* _WORK TO COMPLETE_:
The line with "Task: Open the home icon in sidebar" marks the first line to copy, and the line with "Task: Click the gray dot beside Winston AI" marks the last. Transcribe that stretch of the data below exactly, without pictures.

* _DATA SHOWN_:
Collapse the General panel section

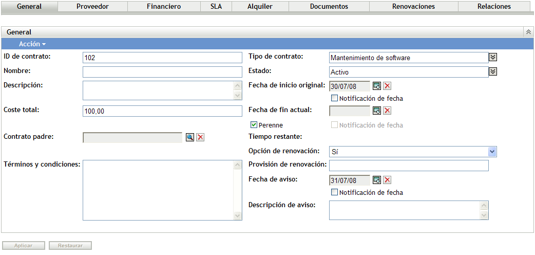[528, 32]
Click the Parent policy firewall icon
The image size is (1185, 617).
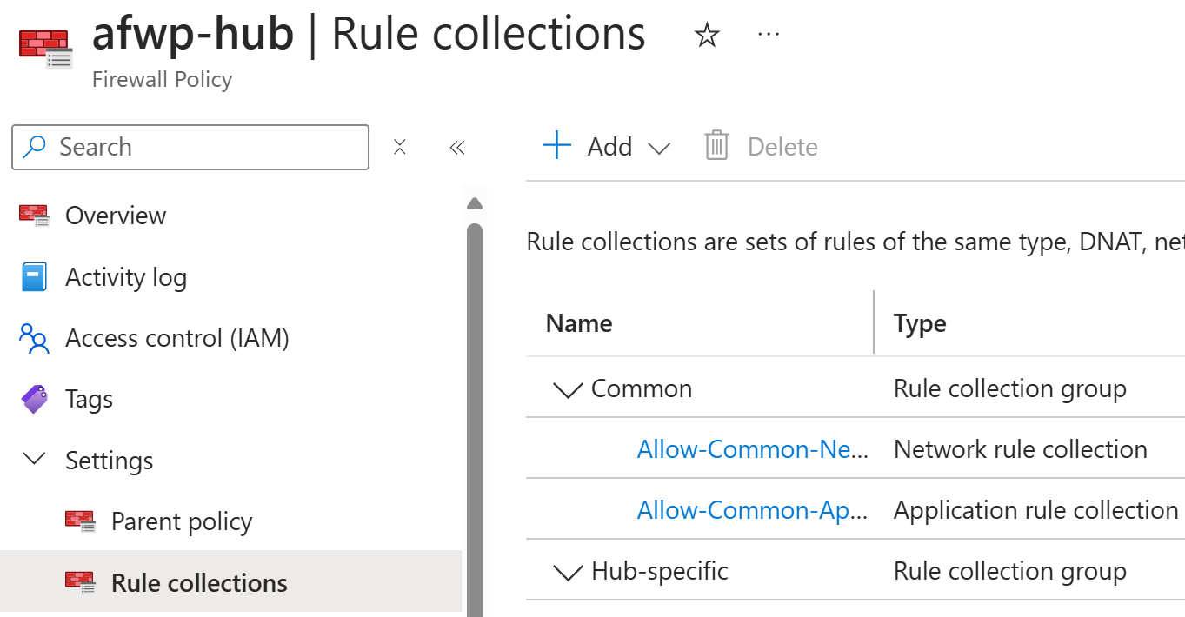pyautogui.click(x=80, y=521)
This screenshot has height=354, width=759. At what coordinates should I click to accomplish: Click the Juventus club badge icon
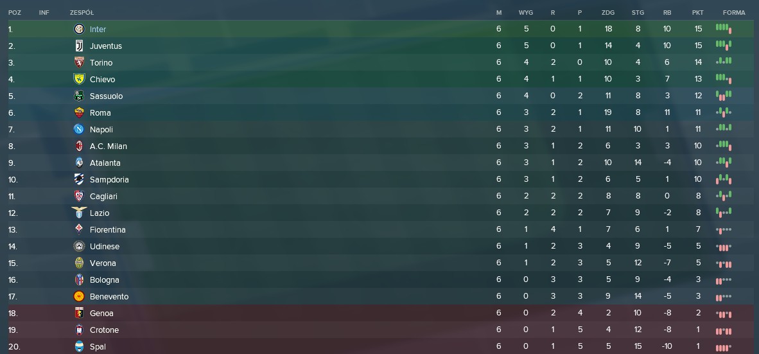coord(79,46)
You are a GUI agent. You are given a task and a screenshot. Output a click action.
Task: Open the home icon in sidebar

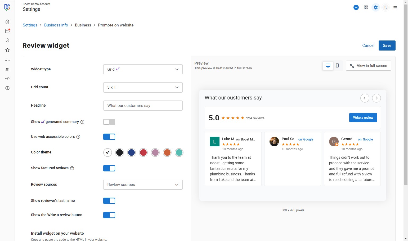click(7, 21)
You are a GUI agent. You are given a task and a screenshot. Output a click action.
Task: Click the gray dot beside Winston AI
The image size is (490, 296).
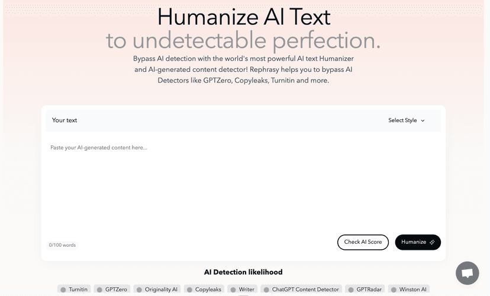point(394,289)
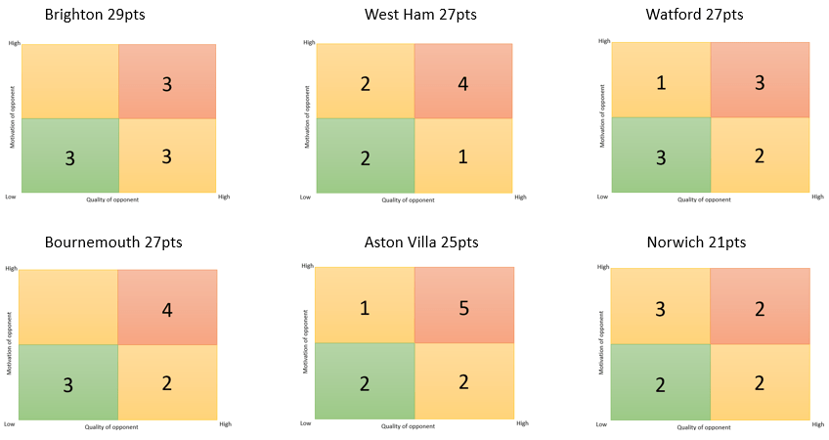Viewport: 829px width, 440px height.
Task: Click the Watford 27pts chart title
Action: pyautogui.click(x=694, y=15)
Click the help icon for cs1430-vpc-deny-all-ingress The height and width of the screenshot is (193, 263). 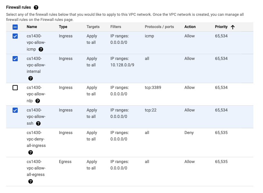point(31,152)

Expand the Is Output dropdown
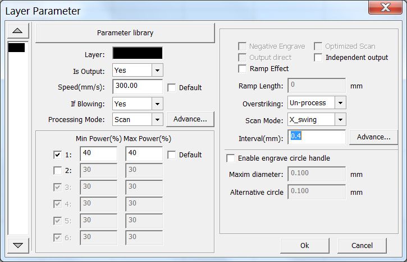(x=157, y=70)
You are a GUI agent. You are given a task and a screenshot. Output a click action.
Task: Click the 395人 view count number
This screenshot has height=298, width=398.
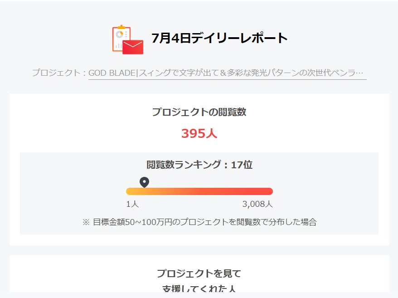199,133
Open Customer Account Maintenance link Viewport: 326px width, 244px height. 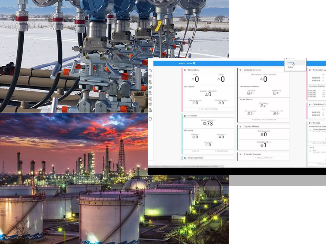pos(264,120)
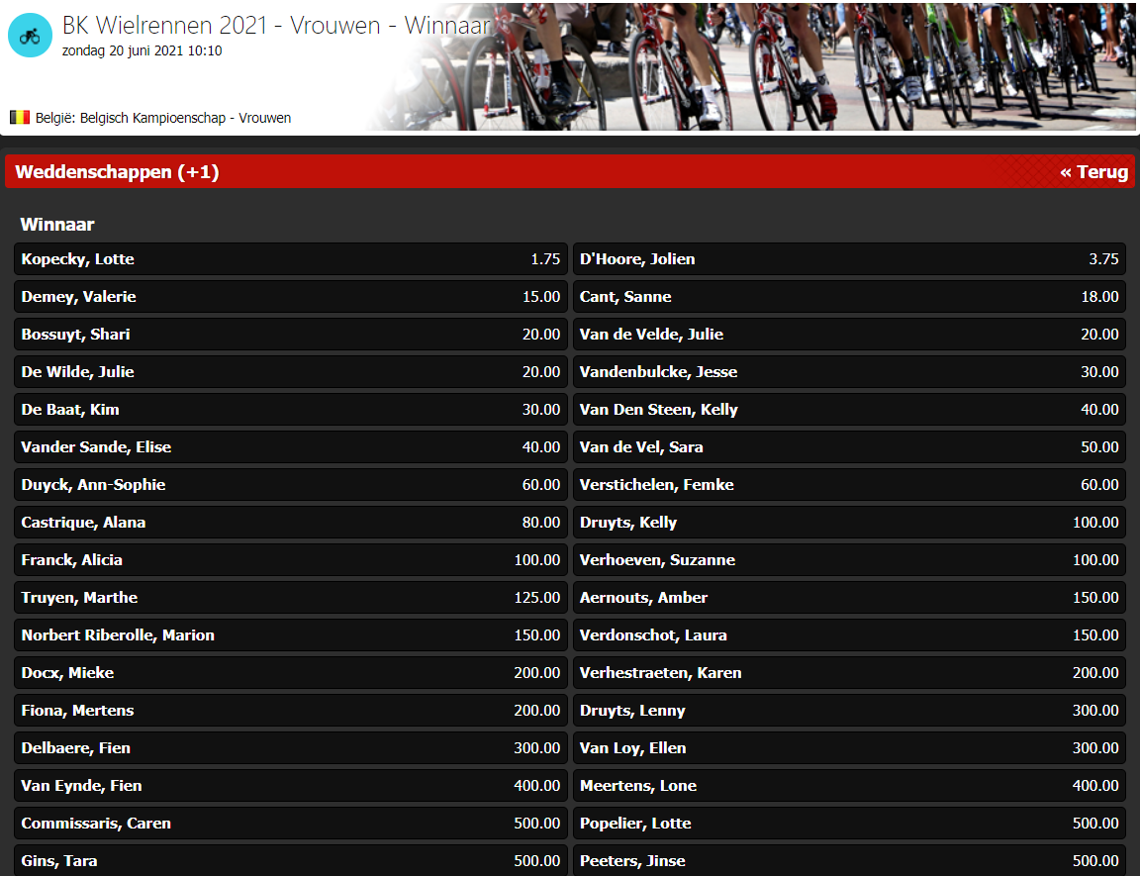Select Van de Vel, Sara at 50.00
The image size is (1140, 876).
[849, 447]
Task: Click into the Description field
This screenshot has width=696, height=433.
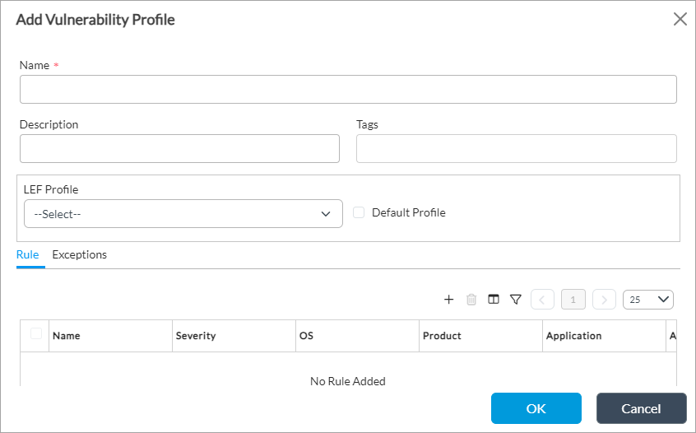Action: tap(179, 149)
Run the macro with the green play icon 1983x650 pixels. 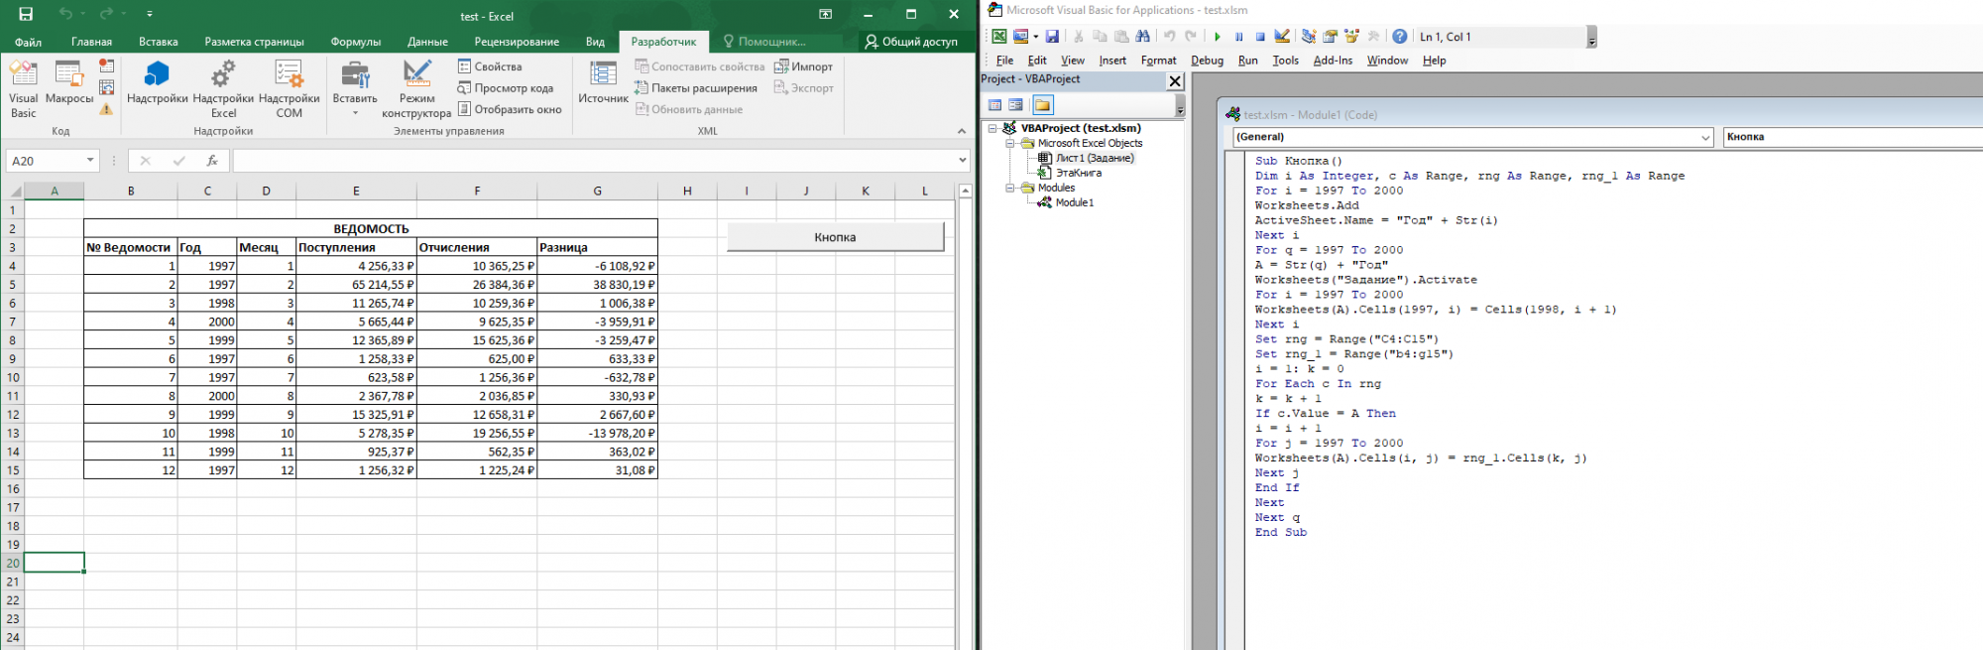click(x=1218, y=37)
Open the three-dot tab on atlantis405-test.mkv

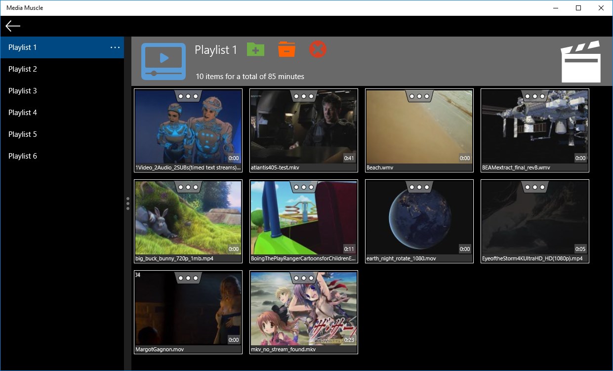point(304,96)
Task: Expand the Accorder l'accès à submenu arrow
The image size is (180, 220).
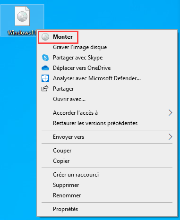Action: (170, 113)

* _WORKED SOLUTION_:
Task: Open the home icon in sidebar

click(7, 21)
You are a GUI agent. You are given a task and a screenshot. Output a click action.
Task: Click the gray dot beside Winston AI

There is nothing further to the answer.